WORK TO DO: Pick out and copy each line of the data below that contains the string "sidebar". Matches must have the same case.

PROVIDED RECORDS:
◆ ◆ ◆ ◆ ◆ ◆ ◆

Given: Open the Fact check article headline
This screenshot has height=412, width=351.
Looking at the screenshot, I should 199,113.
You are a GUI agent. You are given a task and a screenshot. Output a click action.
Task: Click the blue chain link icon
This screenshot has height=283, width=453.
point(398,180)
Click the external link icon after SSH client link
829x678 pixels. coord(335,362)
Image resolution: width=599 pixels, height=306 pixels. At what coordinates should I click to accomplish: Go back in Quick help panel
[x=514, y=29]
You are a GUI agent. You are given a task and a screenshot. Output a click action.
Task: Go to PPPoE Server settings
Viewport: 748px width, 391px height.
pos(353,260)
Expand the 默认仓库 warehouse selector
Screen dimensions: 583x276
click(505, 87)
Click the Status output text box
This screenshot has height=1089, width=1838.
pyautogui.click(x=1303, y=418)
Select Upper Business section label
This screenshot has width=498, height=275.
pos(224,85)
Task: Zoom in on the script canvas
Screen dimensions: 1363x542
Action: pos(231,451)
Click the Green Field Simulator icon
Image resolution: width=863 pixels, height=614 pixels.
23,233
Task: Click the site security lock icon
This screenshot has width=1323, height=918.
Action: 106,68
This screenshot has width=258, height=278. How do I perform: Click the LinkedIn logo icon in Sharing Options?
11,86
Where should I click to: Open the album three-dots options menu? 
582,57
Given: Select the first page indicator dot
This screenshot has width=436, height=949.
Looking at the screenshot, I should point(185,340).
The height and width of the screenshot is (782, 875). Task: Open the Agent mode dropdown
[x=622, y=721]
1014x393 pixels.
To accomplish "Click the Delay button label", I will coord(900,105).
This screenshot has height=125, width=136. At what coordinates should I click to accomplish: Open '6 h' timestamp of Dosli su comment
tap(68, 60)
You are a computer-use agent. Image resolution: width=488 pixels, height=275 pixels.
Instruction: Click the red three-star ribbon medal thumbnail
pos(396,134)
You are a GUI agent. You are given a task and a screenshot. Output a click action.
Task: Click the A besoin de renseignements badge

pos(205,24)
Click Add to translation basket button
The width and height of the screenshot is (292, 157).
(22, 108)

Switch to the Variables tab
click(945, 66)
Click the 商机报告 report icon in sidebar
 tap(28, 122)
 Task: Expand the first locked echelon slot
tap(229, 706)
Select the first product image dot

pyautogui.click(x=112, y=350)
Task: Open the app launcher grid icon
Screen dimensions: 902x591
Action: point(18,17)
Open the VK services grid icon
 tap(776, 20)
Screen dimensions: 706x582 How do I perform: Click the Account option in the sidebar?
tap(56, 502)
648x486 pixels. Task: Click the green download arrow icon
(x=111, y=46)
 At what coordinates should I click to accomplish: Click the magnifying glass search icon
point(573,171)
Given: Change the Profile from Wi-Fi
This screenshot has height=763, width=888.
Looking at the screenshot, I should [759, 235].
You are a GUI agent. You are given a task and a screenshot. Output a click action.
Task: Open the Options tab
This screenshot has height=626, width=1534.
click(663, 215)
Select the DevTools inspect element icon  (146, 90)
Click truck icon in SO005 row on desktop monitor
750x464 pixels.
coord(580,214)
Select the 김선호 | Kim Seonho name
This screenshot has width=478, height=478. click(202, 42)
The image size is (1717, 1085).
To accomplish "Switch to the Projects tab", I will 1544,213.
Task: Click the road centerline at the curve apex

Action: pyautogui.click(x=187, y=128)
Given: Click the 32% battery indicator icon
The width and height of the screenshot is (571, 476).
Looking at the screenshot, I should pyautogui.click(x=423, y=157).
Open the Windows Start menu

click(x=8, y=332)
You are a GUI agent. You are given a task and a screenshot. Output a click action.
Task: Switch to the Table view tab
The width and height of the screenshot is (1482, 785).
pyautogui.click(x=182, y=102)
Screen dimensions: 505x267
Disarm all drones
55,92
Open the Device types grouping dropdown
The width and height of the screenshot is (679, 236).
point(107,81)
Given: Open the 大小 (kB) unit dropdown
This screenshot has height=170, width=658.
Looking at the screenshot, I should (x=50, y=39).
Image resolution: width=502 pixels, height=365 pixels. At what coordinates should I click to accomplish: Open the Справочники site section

◆ ◆ ◆ ◆ ◆ ◆ ◆

WORKED ANSWER:
Click the 商机报告 report icon in sidebar
Screen dimensions: 706x582 How do I perform: Click the Account option in the sidebar?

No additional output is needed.